RM v Queensland Police Service  QCAT 71
RM was a police officer with the Queensland Police Service (QPS). After his [Police] partner was killed on duty, RM suffered a deterioration in his mental and emotional well-being. He asked for non-operational duties, and was placed into a role he had held previously. In that role, he had previously been bullied by colleagues.
RM filed a WorkCover claim in respect of his injuries, and made mention of the bullying he had sustained along with his claims arising from his partners’ death.
CF was named as a bully in the WorkCover claim. That notwithstanding, CF received a copy of the claim, and sent it to RM’s former colleagues in an email. The email did not provide any direction or request any action be taken by the recipients. It expressly stated that they need not do anything in relation to the email.
- Did QPS breach the Information Privacy Principles (IPP) in the Information Privacy Act 2009 (Qld) (IPA);
- Did the email contain ‘personal information’;
- Did QPS ‘collect’ the information;
- Was the information used for a purpose other than that for which it was obtained;
- What losses did RM suffer as a result of the breach;
- What remedy should be afforded to RM.
FINDINGS AND CONCLUSION
For an action to breach the IPA it must contain personal information. The email contained personal information because it was about RM, and was capable of identifying RM. Although individual components of the email did not themselves amount to ‘personal information’ because they were contained in a single email, they were capable of identifying RM.
Although the information was not actively sought by the QPS – it was provided to them – once it was in their possession they had ‘collected’ it, or at least ‘obtained’ it.
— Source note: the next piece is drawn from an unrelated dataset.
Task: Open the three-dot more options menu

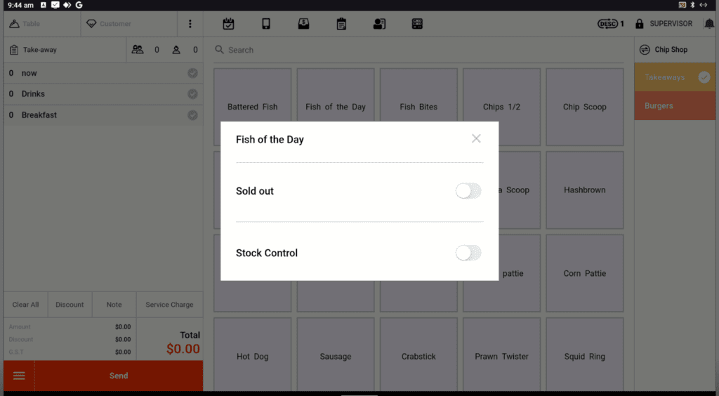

At the very least the QPS was ‘handling’ the information. In any case – it is immaterial how they came into possession of it, QPS still had an obligation to handle it in a fashion consistent with the IPP and IPA.
The information was provided to QPS for the purpose of allowing them to respond to the WorkCover claim. By sending the email without any express instructions to do anything, indeed – instructing to do nothing, CF did not use the information in a way consistent with the reason for which it was obtained. The tribunal found that the main reason for which the information was emailed was to address rumours about a WorkCover claim rather than to obtain statements in response. Therefore, the information was used for a reason other than that for which it was obtained.
RM suffered humiliation and hurt feelings as a result of his personal details being passed on to recipients of the email, as well as legal costs in bringing the application. The legal costs were assessed at $4,400. The tribunal ordered that QPS pay RM $4,400 in recompense for RM’s legal expenses, $5,000 in compensation for humiliation and hurt feelings, and that QPS provide a written apology to RM.
Entities subject to the IPA must take great care in how they handle a one’s personal information, even where that information will be kept within the entity. It is not simply a case of who should have access to information, but for what purpose. Employees of those entities should consider carefully how they share information, and for what purpose they do so.